__What you need to do__.
Check every line of the records below for the string "left" and copy the ones that have it.

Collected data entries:
—————

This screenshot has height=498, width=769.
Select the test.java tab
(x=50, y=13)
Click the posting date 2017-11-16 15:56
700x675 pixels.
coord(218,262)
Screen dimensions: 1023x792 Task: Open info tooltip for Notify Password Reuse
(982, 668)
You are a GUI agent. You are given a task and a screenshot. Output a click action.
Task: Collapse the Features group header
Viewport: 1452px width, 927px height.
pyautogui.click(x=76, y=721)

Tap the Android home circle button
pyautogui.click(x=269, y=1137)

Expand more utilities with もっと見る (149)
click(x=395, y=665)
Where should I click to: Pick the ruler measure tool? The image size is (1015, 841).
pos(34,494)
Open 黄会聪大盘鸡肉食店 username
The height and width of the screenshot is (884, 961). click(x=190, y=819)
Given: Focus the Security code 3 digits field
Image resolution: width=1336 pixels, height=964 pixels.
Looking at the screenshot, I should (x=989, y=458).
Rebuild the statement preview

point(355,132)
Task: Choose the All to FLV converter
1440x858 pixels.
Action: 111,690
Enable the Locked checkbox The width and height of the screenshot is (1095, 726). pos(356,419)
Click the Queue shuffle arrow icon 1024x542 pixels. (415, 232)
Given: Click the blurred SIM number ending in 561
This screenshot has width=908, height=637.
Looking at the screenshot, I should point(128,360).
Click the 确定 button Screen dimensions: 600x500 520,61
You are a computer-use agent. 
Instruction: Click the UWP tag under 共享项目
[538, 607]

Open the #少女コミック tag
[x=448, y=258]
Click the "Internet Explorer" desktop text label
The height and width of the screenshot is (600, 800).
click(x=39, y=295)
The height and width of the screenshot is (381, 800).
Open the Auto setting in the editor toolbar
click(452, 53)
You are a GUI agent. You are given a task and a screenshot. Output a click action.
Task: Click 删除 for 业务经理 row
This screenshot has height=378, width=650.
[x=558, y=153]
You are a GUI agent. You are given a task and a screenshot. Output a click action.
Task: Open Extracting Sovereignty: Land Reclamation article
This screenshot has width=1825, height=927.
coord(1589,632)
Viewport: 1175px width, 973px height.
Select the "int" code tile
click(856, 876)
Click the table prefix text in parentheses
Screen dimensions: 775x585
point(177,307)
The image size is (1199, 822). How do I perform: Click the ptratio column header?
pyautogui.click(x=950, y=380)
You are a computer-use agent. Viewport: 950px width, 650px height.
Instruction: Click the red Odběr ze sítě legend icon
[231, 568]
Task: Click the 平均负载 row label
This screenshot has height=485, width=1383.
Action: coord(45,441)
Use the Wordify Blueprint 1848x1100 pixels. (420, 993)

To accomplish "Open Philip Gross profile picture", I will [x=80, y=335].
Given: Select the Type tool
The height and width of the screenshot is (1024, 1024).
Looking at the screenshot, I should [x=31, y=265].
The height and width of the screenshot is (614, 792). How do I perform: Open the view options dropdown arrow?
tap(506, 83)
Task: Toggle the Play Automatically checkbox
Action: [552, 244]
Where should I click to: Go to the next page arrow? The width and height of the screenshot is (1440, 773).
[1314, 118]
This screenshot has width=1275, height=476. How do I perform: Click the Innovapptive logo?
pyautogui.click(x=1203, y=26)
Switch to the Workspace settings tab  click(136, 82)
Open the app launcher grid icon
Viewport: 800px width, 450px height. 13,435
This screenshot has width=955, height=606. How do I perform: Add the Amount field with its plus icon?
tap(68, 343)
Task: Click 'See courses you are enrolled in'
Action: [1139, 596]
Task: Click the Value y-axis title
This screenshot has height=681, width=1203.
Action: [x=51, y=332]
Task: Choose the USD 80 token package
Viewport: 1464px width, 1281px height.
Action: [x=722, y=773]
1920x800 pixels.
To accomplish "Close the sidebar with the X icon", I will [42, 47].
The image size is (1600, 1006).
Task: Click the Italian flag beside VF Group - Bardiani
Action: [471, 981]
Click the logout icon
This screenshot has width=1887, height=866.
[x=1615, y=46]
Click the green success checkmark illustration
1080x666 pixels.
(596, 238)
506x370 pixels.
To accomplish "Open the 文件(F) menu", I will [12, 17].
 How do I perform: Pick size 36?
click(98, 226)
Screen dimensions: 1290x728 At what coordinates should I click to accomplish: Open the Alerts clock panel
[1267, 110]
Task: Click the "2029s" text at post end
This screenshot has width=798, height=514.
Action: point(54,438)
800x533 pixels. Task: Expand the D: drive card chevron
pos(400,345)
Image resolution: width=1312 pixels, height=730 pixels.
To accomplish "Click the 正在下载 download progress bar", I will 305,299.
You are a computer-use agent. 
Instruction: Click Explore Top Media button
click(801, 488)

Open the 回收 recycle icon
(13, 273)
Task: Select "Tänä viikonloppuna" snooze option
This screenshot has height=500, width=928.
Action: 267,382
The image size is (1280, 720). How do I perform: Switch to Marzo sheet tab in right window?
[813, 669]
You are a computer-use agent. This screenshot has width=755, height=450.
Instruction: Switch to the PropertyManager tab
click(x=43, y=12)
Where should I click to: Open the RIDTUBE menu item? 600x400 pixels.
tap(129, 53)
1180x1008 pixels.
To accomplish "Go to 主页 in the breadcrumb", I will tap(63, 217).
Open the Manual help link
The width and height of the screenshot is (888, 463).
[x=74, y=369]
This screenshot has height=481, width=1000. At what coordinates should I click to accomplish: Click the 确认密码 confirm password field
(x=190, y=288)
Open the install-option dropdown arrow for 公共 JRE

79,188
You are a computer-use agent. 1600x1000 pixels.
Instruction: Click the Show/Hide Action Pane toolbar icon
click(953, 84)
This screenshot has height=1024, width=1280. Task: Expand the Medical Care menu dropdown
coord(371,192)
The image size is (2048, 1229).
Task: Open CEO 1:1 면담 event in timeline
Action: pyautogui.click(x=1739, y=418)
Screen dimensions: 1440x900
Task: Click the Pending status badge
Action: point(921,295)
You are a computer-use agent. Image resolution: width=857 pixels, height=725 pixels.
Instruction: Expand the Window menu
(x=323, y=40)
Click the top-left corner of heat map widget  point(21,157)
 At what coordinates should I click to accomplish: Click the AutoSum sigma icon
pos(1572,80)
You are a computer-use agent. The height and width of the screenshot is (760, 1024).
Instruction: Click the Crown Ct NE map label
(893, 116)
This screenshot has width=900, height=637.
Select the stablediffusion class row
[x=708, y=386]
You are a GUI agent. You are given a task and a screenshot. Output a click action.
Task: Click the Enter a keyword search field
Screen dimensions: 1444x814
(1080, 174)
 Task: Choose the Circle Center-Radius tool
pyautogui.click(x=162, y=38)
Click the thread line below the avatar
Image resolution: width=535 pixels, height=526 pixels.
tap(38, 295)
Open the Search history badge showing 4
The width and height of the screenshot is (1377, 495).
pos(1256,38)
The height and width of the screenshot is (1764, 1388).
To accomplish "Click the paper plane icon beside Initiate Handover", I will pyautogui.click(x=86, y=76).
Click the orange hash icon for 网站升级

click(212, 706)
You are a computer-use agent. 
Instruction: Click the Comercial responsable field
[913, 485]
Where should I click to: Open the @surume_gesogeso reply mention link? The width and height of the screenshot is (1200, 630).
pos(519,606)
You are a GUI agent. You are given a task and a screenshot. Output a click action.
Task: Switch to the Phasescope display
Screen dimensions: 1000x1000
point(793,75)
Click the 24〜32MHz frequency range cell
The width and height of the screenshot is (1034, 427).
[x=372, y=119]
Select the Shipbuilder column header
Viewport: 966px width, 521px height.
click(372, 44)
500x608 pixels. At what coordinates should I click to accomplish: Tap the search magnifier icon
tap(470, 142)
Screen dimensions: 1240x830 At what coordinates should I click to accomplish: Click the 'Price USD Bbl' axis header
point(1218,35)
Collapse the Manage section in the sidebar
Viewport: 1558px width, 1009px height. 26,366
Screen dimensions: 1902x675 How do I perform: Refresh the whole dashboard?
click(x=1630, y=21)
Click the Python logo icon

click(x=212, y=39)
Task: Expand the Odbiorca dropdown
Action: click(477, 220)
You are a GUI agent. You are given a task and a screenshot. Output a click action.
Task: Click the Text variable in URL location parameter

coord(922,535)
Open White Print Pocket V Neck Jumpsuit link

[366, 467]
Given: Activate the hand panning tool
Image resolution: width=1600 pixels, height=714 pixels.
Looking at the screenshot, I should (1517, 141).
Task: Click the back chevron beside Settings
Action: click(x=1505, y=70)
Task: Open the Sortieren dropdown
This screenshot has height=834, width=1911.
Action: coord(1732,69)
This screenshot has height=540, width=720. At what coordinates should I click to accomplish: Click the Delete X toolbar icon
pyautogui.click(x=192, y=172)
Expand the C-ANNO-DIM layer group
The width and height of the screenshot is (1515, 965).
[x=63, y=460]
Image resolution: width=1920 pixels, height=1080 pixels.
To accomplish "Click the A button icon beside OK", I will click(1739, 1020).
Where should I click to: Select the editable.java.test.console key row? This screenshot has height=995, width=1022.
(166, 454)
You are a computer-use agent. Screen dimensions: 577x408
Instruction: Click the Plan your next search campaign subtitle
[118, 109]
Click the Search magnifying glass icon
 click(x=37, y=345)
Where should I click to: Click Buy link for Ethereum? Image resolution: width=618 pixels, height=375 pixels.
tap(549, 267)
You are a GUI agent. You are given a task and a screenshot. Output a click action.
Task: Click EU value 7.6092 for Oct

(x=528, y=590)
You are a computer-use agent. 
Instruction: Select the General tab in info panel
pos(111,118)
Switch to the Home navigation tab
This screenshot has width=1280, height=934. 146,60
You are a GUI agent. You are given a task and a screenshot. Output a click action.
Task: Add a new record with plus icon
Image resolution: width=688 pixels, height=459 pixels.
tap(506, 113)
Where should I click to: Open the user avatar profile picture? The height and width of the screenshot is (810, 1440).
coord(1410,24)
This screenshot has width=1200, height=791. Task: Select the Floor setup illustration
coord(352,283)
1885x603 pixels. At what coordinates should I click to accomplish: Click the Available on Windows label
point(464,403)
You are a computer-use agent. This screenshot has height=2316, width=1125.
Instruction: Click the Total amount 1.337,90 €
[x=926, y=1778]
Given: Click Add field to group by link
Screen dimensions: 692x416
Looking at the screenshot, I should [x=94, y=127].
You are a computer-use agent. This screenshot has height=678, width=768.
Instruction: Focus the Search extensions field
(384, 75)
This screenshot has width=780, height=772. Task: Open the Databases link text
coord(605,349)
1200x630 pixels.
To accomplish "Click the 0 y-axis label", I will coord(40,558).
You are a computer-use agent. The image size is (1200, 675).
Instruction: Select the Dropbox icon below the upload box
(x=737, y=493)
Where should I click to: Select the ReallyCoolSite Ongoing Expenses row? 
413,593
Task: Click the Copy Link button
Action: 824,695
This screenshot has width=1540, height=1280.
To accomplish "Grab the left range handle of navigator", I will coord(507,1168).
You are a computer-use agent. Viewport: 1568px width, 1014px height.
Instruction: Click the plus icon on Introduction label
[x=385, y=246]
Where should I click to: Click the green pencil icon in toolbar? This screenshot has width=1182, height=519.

—————

__Problem solution__.
Click the top-left corner of heat map widget  point(21,157)
To accomplish "Grab the left range handle of navigator", I will coord(507,1168).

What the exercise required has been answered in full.